[TASKS TO PERFORM]
1. Decide whether each statement, (a), (b) and (c), agrees with the excerpt about the Tokyo incident, answering yes or no and quoting the words of the excerpt that settle it. (a) The lecture tour in Japan took place in 1987. (b) The sports car was traveling at 70 miles an hour. (c) The interpreter waited for the traffic light before crossing the street.
2. According to the excerpt about the Tokyo incident, how far away was the traffic light on the street outside the theater?
3. Repeat word for word the part of the excerpt about the Tokyo incident that runs from "As I sat in" to "a billiard table.".

-- START OF PASSAGE PROVIDED --

I am, in effect, 49% ‘real me’.
But I
can
make that small additional effort to cope with reality, to expect positive instead of negative things to happen—in short, to
push
myself up that extra 1% that will make all the difference and, having achieved it, to push myself up another 1%, beyond Level 3½.
At this point a personal experience may help to make my point.
In 1987, I was on a lecture tour in Japan.
I do not enjoy travel—I have the natural Outsider’s preference for my own home—and I found that it was important to make a conscious effort not to allow myself to slip into a state of boredom and indifference in the crowded streets of Tokyo or Hiroshima.
One evening, after a particularly crowded day, my wife and I were being taken to a theatrical performance by our interpreter.
I would greatly have preferred to stay in my hotel room and rest, and have to admit that I had allowed myself to lose interest in the evening ahead.
I had slipped, without noticing it, into a state of ‘upside-downness’.
The theatre was in a very long street, with metal barriers on either side to force pedestrians to cross at the traffic light.
But the traffic light was several hundred yards away.
The street was empty, and our interpreter ducked underneath the barrier, and beckoned us to follow her.
As we started to cross, the lights changed, and a sports car roared towards us at 50 miles an hour.
I jerked myself out of my state of indifference, grabbed my wife’s arm, and hauled her across the road as fast as I could.
And that ‘awakening’ made me aware that I had permitted myself to slip into a state of upside-downness.
As I sat in the theatre a few minutes later, I reflected that if my boredom had resulted in my wife being struck by a sports car, I would never have forgiven myself.
My ‘indifference’ vanished, and I made a determined attempt to give my full attention to the play.
Early the next morning, we were on our way out of Tokyo, being taken to some distant place in the country; and roaring along the crowded freeway at 70 miles an hour, I reflected on the incident of the evening before, and on my recognition that it is of vital importance never to allow ourselves to sink into states of bored resentment.
And now I recalled an image that I had used in the final chaper of my book
The Quest for Wilhelm Reich.
It had struck me that ‘ordinary consciousness’ has a substratum of boredom.
It is disorganised, like billiard balls spread at random over a billiard table.
As soon as something arouses our interest, we make a mental effort which pulls all the billiard balls together into the centre of the table.
When we lose interest, or become tired, they spread all over the tabletop again.
If we become deeply absorbed, we make an additional effort of concentration, and this seems to have the odd effect of compressing the billiard balls still further, so they seem to climb on top of one another, forming a second tier.
And at this point, I become aware of the power of my own mind.
I realise that if I made a still greater effort of concentration, I could make the billiard balls climb up into a third layer, and even a fourth.
What is so interesting about this procedure is that as I become increasingly ‘absorbed’ (T.E.
Lawrence once remarked ‘Happiness is absorption’) my mental power seems to increase, and I can see that if I could maintain this level of energy, it should be possible to make the billiard balls form into a pyramid.

-- END OF PASSAGE PROVIDED --
-- START OF DATA LISTING --

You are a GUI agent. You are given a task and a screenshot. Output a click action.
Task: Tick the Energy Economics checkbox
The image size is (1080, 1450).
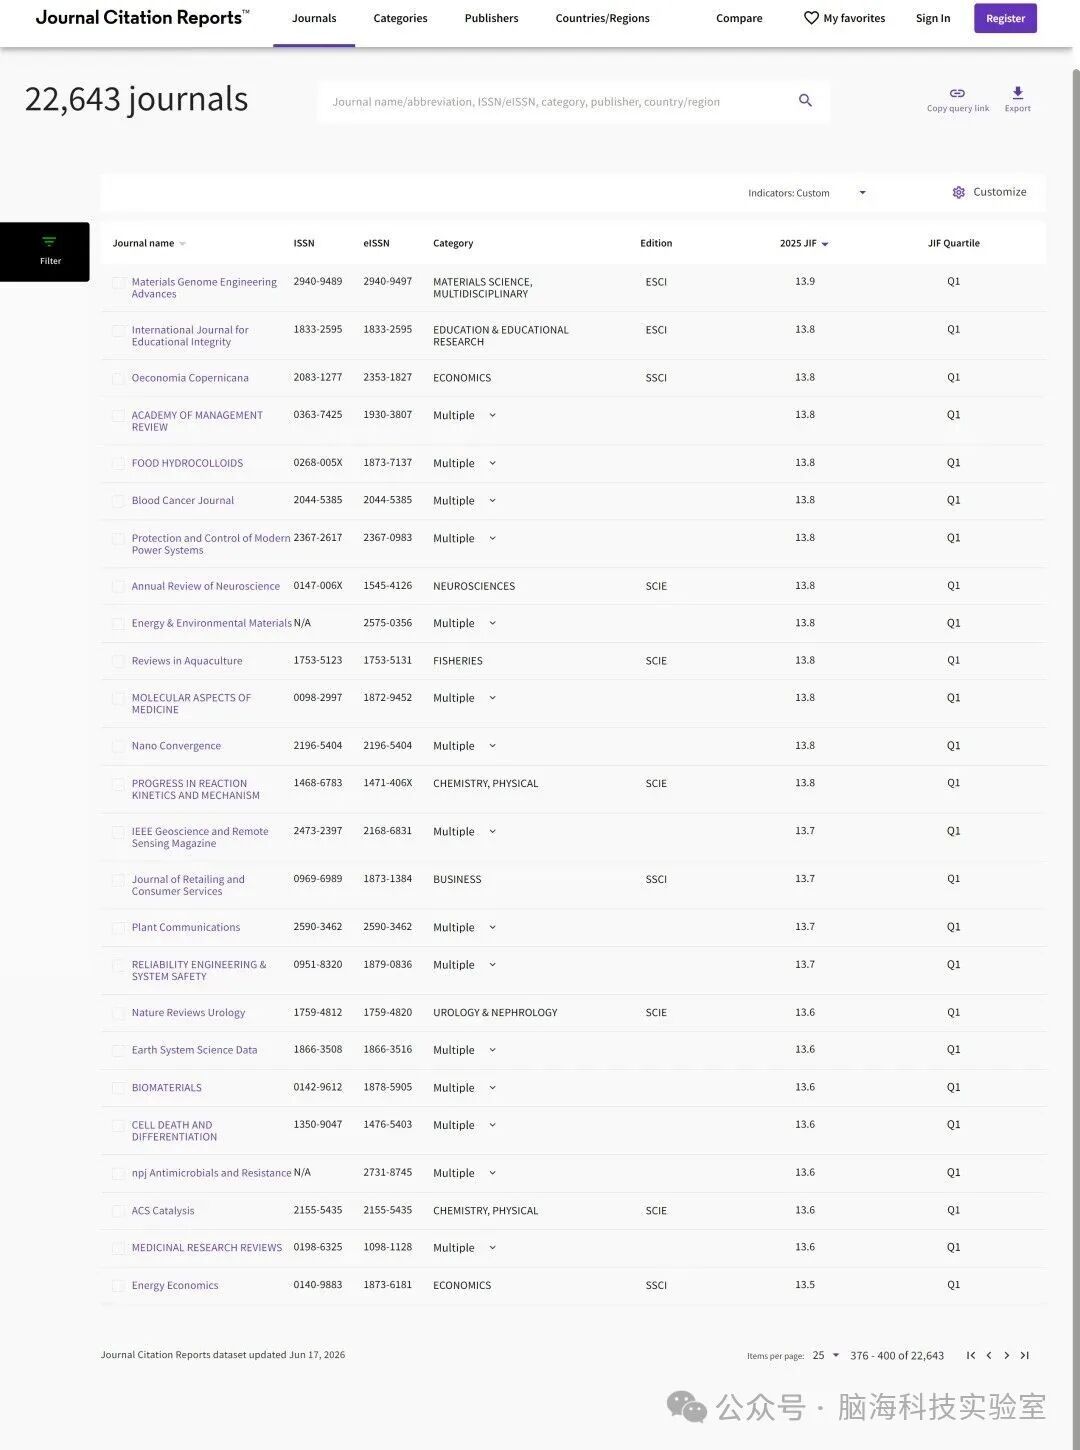[x=118, y=1286]
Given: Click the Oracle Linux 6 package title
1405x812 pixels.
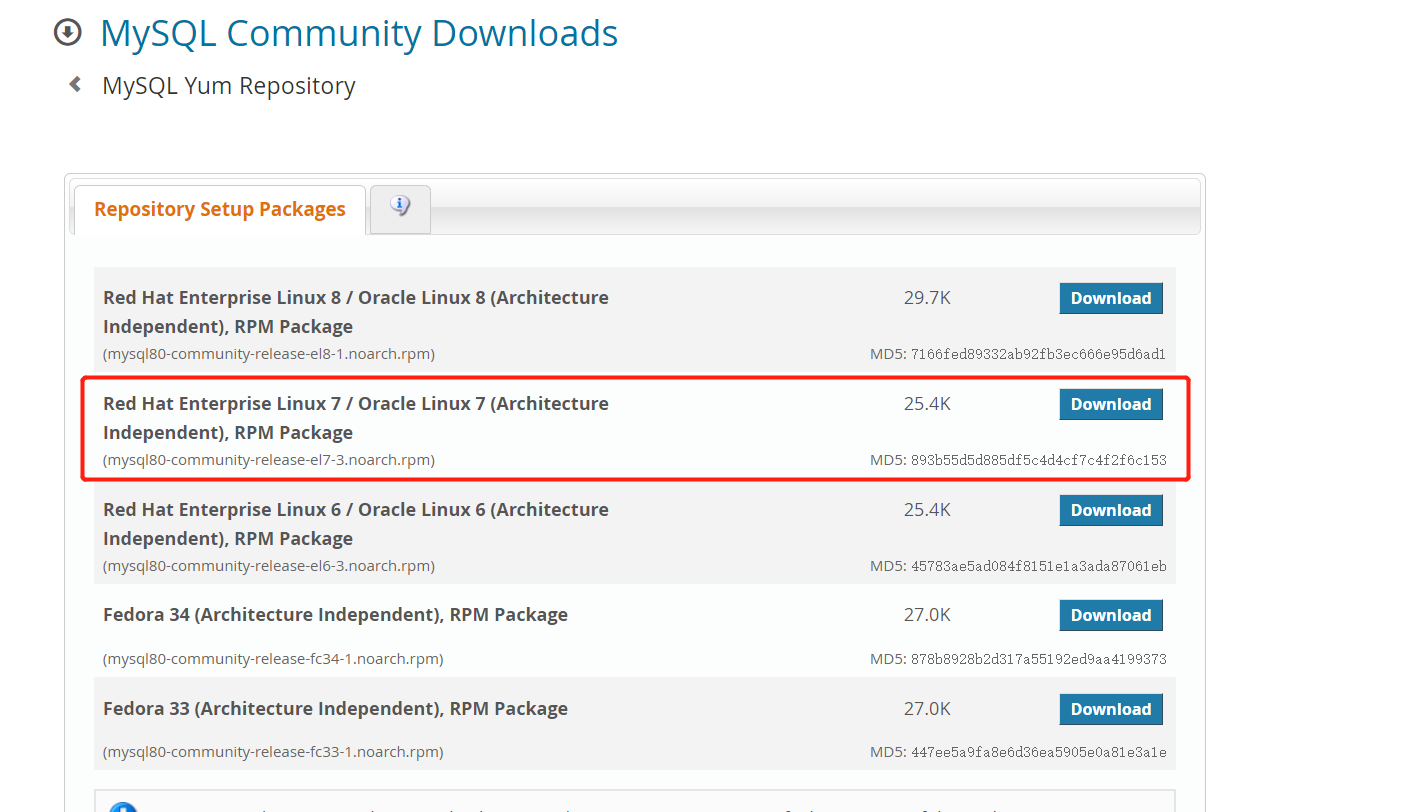Looking at the screenshot, I should [x=355, y=523].
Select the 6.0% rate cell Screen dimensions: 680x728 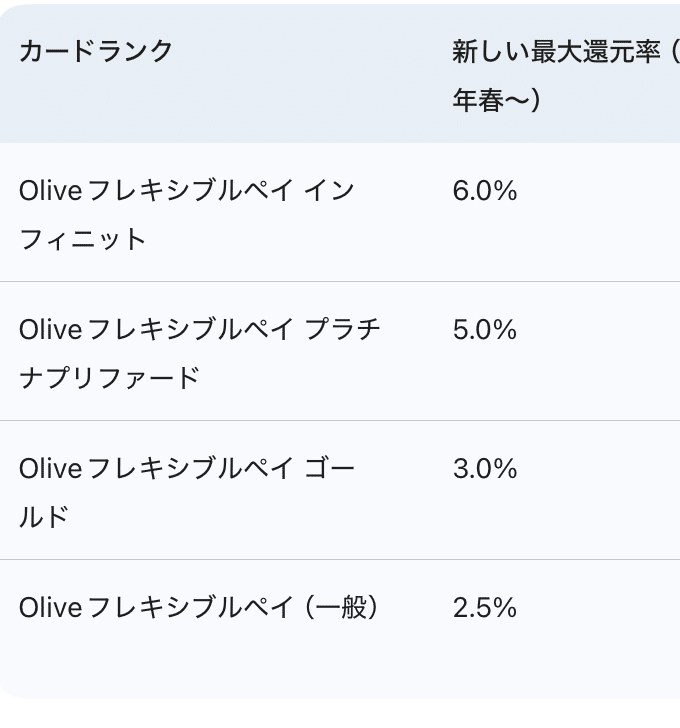coord(485,191)
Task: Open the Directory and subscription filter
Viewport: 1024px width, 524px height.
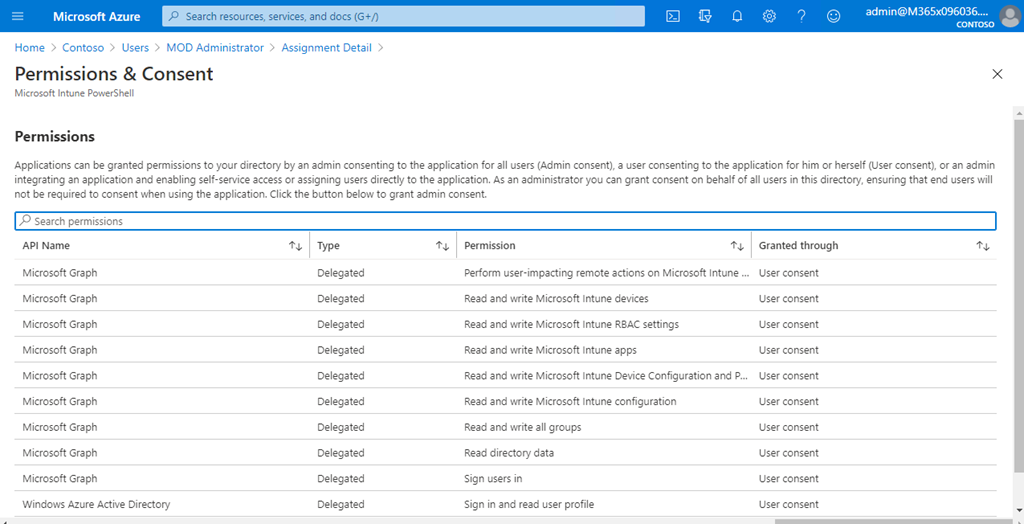Action: coord(706,16)
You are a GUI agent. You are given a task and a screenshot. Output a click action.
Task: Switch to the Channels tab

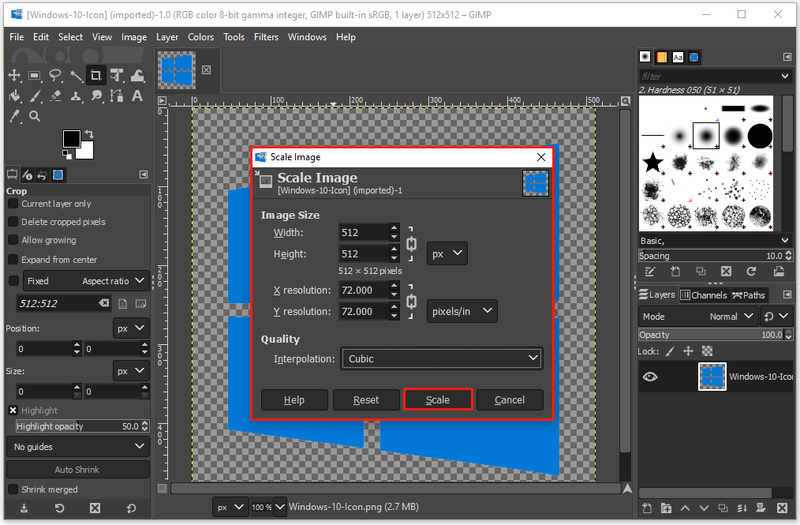(704, 295)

-- END OF DATA LISTING --

[SOLUTIONS BY TASK]
1.
(a) Yes: "In 1987, I was on a lecture tour in Japan."
(b) No: "a sports car roared towards us at 50 miles an hour."
(c) No: "our interpreter ducked underneath the barrier, and beckoned us to follow her."

2. It was several hundred yards away.

3.
As I sat in the theatre a few minutes later, I reflected that if my boredom had resulted in my wife being struck by a sports car, I would never have forgiven myself.
My ‘indifference’ vanished, and I made a determined attempt to give my full attention to the play.
Early the next morning, we were on our way out of Tokyo, being taken to some distant place in the country; and roaring along the crowded freeway at 70 miles an hour, I reflected on the incident of the evening before, and on my recognition that it is of vital importance never to allow ourselves to sink into states of bored resentment.
And now I recalled an image that I had used in the final chaper of my book
The Quest for Wilhelm Reich.
It had struck me that ‘ordinary consciousness’ has a substratum of boredom.
It is disorganised, like billiard balls spread at random over a billiard table.